Even among the more inclusive liberal circles, it is frightfully common to have people discussing over tea and cake-rusk how Afghan refugees are stealing our jobs, bringing drugs into our country, and assisting in terrorist operations, supposedly in the ample free time they have between selling corn and homemade goods on the roadside to make ends meet.
Those who follow Western politics, should immediately recognise the similarity of such rhetoric with that spewed by right-wing parties in Europe and the US.
In the US...
Consider the constant, racist fear of illegal Mexican immigrants bringing drugs into America, and taking jobs away from American people. The very insinuation causes outrage among those who stand for liberal principles, particularly that there is no such thing as an “illegal human”.
Since the Paris attack, social media has been awash with Pakistani users, among others, pleading European nations not to turn their backs on Syrian refugees for security reasons.
Pakistan cheered France’s confirmation that it would accept 30,000 refugees, regardless of what happened in Paris.
The mildest attempt at blaming the Muslim community for the brazen assault is met with fierce backlash by the unified army of world’s liberals, particularly Muslims living in Europe who are fully aware of what this sentiment has the potential to lead to.
Double standards
Why was this same magnanimity not an option when Afghan families were being repelled in droves, because Pakistanis had almost unanimously decided that their ethnicity makes them a so-called security risk?
Why was the authorities’ brutality against them ignored or even celebrated as an essential push factor?

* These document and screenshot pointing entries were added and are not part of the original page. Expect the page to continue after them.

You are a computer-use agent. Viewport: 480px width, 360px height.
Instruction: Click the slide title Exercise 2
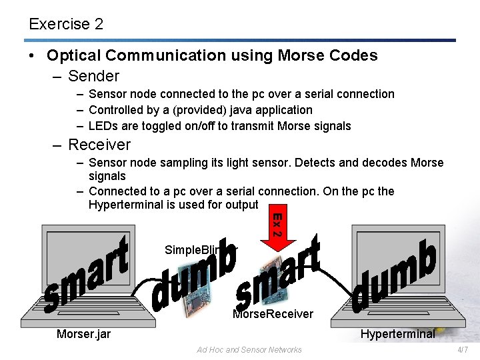(66, 24)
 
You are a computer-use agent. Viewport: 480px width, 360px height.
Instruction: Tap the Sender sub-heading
(93, 76)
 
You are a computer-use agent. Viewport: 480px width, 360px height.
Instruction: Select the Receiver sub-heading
(99, 145)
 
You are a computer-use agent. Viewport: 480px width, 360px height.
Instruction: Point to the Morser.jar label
(83, 334)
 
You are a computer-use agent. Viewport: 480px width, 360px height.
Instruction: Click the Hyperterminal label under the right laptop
(397, 334)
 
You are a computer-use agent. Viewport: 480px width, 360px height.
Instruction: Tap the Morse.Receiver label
(273, 313)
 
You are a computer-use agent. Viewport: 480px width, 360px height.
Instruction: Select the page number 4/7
(463, 349)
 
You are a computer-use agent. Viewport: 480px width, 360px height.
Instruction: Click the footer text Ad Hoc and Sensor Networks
(249, 349)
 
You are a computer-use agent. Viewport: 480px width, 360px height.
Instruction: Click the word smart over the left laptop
(87, 273)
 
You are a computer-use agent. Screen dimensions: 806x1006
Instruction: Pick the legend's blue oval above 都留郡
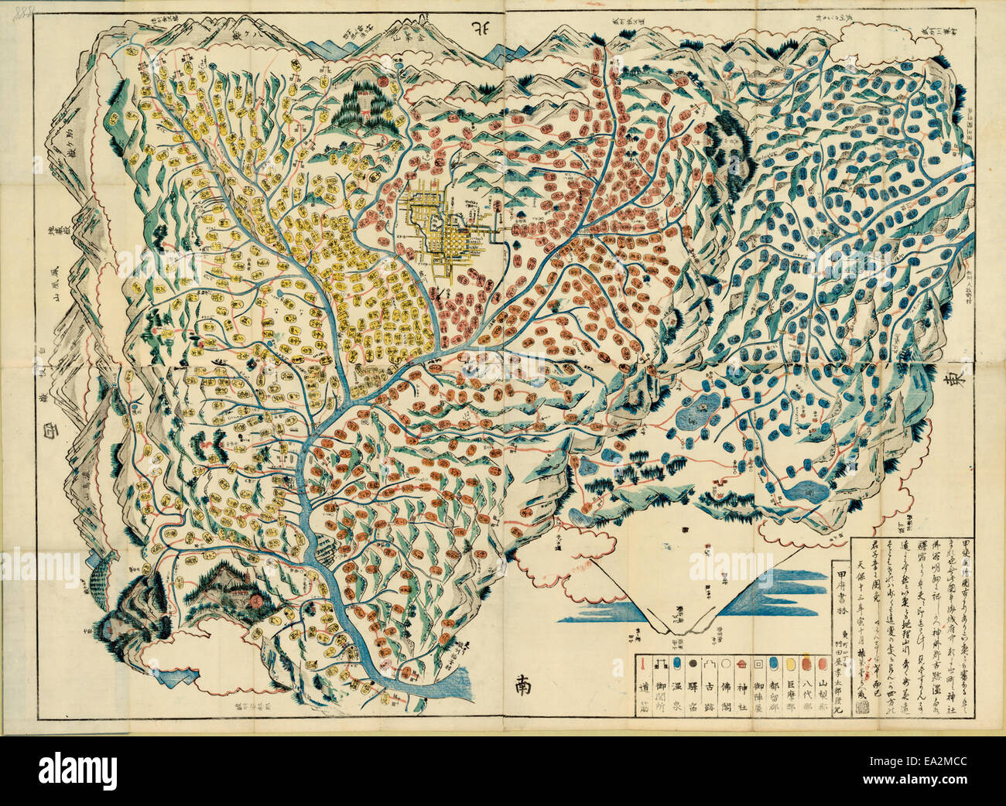pos(773,664)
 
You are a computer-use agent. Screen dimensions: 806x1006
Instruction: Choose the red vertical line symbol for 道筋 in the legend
pos(642,664)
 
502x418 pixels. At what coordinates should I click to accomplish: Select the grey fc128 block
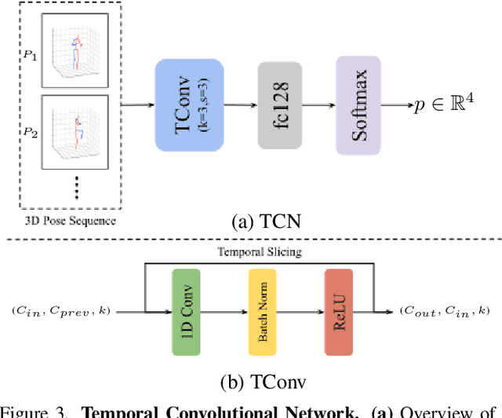tap(279, 106)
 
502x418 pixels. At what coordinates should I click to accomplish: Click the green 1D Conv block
tap(187, 311)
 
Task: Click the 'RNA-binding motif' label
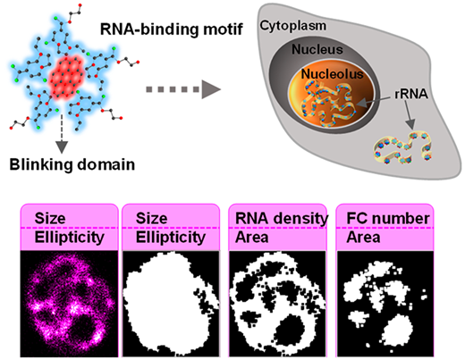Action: click(x=172, y=29)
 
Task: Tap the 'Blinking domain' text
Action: click(x=72, y=164)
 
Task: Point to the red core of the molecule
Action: click(x=67, y=77)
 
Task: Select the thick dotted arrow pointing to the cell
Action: click(x=183, y=89)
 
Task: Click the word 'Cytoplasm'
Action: click(x=293, y=26)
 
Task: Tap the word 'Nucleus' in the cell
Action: click(x=317, y=49)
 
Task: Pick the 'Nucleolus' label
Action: click(x=332, y=74)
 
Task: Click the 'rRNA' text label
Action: click(x=411, y=94)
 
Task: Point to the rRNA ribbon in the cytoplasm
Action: click(x=402, y=148)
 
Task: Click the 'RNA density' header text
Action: click(x=282, y=218)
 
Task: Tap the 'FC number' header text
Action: click(x=388, y=218)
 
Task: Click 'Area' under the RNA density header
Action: click(x=252, y=238)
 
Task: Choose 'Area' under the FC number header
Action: click(x=363, y=238)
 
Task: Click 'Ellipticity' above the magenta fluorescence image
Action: click(x=70, y=238)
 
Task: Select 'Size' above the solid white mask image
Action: click(x=151, y=218)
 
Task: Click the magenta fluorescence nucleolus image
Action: click(x=69, y=304)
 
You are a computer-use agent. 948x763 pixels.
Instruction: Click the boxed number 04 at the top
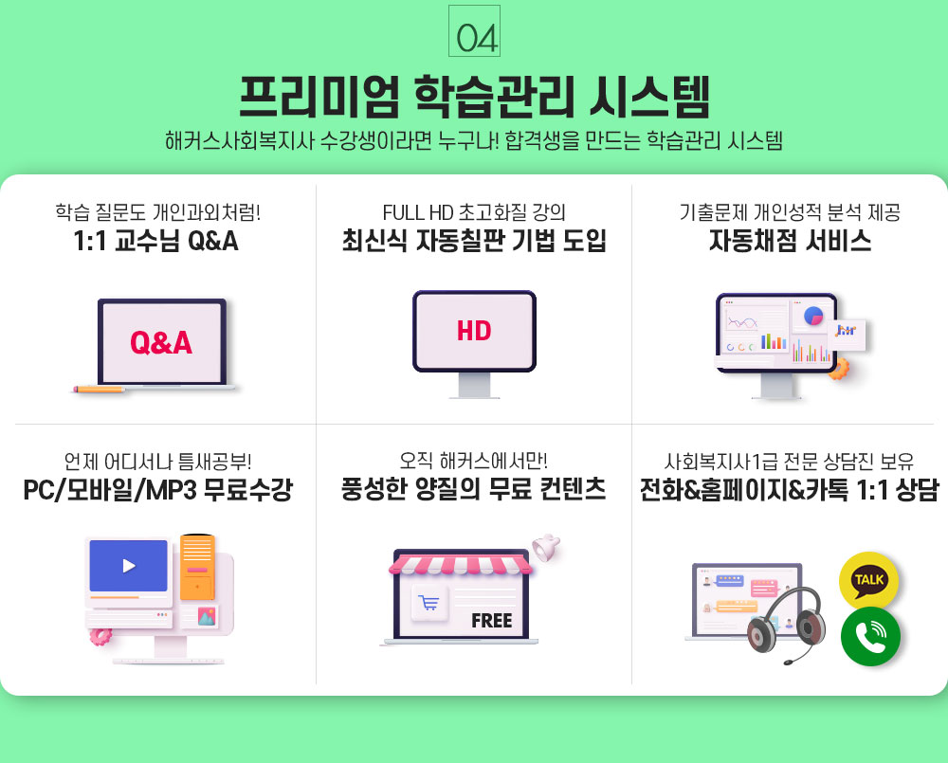coord(475,31)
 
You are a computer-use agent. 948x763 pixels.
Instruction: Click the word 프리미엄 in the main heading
coord(319,97)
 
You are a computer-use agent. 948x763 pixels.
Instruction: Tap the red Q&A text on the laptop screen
coord(161,342)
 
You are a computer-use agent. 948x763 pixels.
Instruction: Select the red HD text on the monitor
coord(474,331)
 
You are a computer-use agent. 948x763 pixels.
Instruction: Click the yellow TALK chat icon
coord(868,580)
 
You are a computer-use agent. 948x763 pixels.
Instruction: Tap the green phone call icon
coord(870,637)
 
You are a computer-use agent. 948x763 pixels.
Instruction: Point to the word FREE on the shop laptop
coord(491,620)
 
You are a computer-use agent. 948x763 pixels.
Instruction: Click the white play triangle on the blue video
coord(129,566)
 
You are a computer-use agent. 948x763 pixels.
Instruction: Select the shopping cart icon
coord(429,602)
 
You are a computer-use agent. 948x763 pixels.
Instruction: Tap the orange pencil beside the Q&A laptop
coord(100,390)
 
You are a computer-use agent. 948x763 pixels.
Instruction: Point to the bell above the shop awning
coord(546,548)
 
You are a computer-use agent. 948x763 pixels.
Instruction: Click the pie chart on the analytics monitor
coord(813,316)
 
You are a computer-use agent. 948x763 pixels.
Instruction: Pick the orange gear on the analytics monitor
coord(839,368)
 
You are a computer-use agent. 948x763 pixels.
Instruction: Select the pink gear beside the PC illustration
coord(100,636)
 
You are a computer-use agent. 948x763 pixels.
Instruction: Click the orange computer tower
coord(197,567)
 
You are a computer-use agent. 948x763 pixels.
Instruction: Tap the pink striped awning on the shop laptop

In fact, it is rather idealistic to expect empathy for foreign elements, when we had a difficult time extending basic human courtesies to our own Internally Displaced Persons.
Over a million predominantly-Pakhtun citizens displaced by the escalation of the counterterrorist operations were urged to remain confined in camps, not just by many conservatives, but Pakistan’s liberal torchbearers as well.
Muslim brotherhood
This is despite the fact that there’s a perfectly tribal reason for us to care about Afghan refugees. We cite Muslim brotherhood while banging away at our keyboards in solidarity with people of Gaza, Rakhine or Kashmir, but make no attempt at checking our ethnic biases when Afghan women and children come knocking at our door.
From the refugee crisis in Europe to the marginalisation of racial and religious minorities in America, we’ve been offered many opportunities to learn from the developed world’s egregious mistakes.
Instead we decide to use these errors as nothing more than sustenance for our own smug nationalism, and ammo against all that is allegedly Western.
Racism isn’t an exotic affair between white and black people in a land far away.
Racism is what we do to the Afghan immigrants’ right here in Pakistan. And, it is time we acknowledged that.